そんなつもりはなかったけど、強い語気になってしまっていたみたい。ジャネスが口を閉ざそうとするから、構わず続きを言わせたわ。


「その、聖女…の見た目は我々以外知らないとのことですが。絶対とは言いきれないと思いまして。どこかの屋敷やゆかりの地に該当する資料や口伝が残っていた場合、彼女が聖女リディアであるとバレてしまうのではないかと。…過ぎたことを申し訳ありません。」

「いえ、大丈夫よ。言ってくれてありがとう。アタシもそれについて本人に聞いてみたの。でもあの子、『絶対に大丈夫だよ』の一点張りで。当事者である本人がそういうなら、アタシたちは信じて受け入れるしかないじゃない?」


この国において、あの子の髪色と目の色は特別珍しい色でもないわ。黄色の強いブロンドの髪の人も、暗い夜のような青い瞳の人も、探せば普通にいるからね。

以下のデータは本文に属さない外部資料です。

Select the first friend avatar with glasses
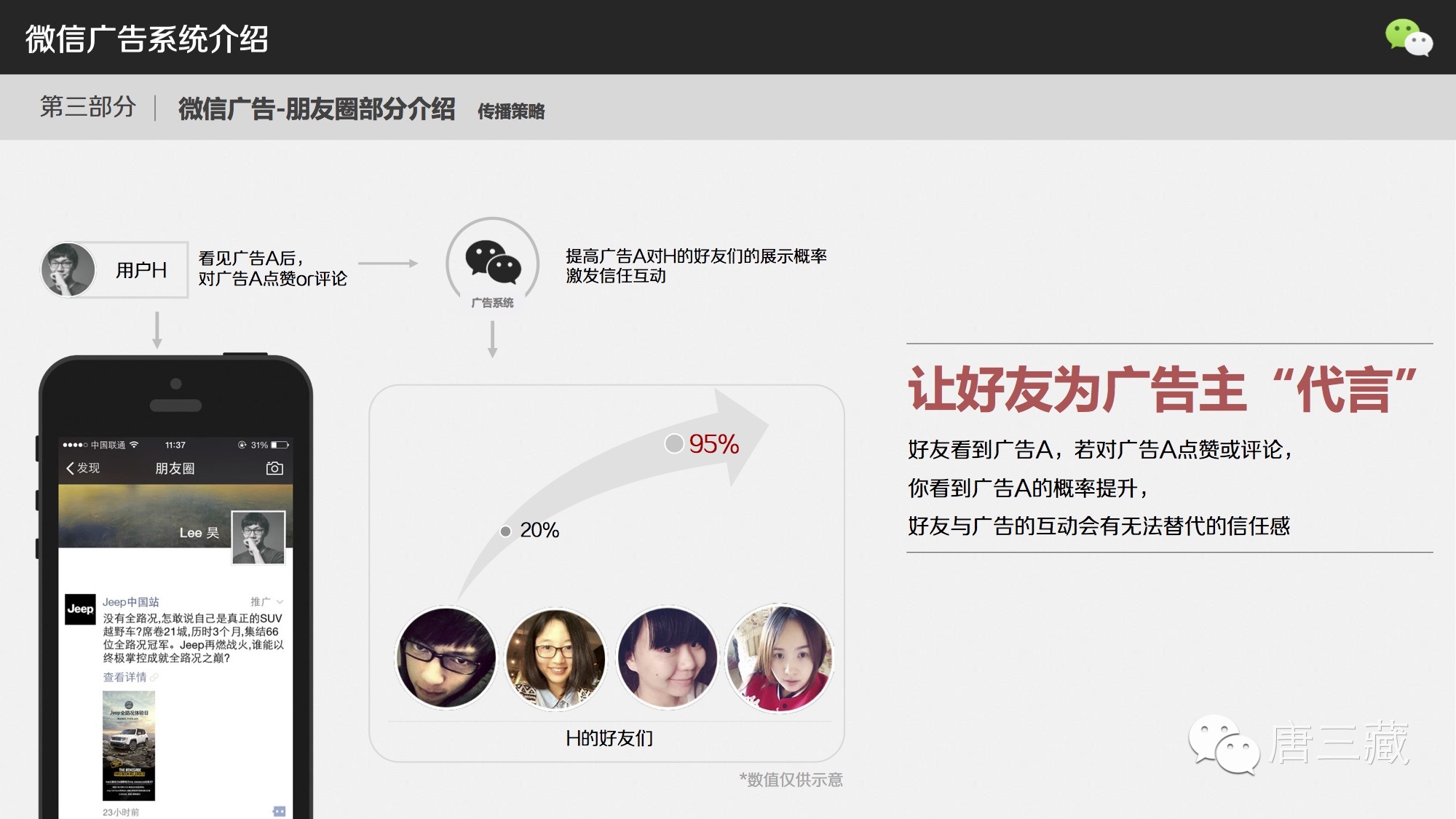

問題となるなら、その2つが組み合わさることで、あの子が聖女リディアだとバレないかという点ね。リディア自身は大丈夫だと言っているけど、資料や口伝が絶対にない保障は無いと思うの。リディアの自信もアタシたちの不安も、根拠も証拠もないけどね。


「とりあえず、あの子に関して伝えたいことは言えたはずよ。今日の昼過ぎ、改めてアタシから全使用人にあの子の処遇について通達するわ。何か他に質問はある?」


方々から『大丈夫です』『ありません』『承知しました』と声が上がる。

今回の緊急会議はこれにてお開きね。


「3人とも、お紅茶とお菓子を食べてから仕事に戻りなさい。まだ冷めてはいないはずよ。」


失礼しますという声と共に、3人がカップを持ち紅茶を飲んでいく。

そんな様子をぼーっと見つめながら、アタシは今後について考えた。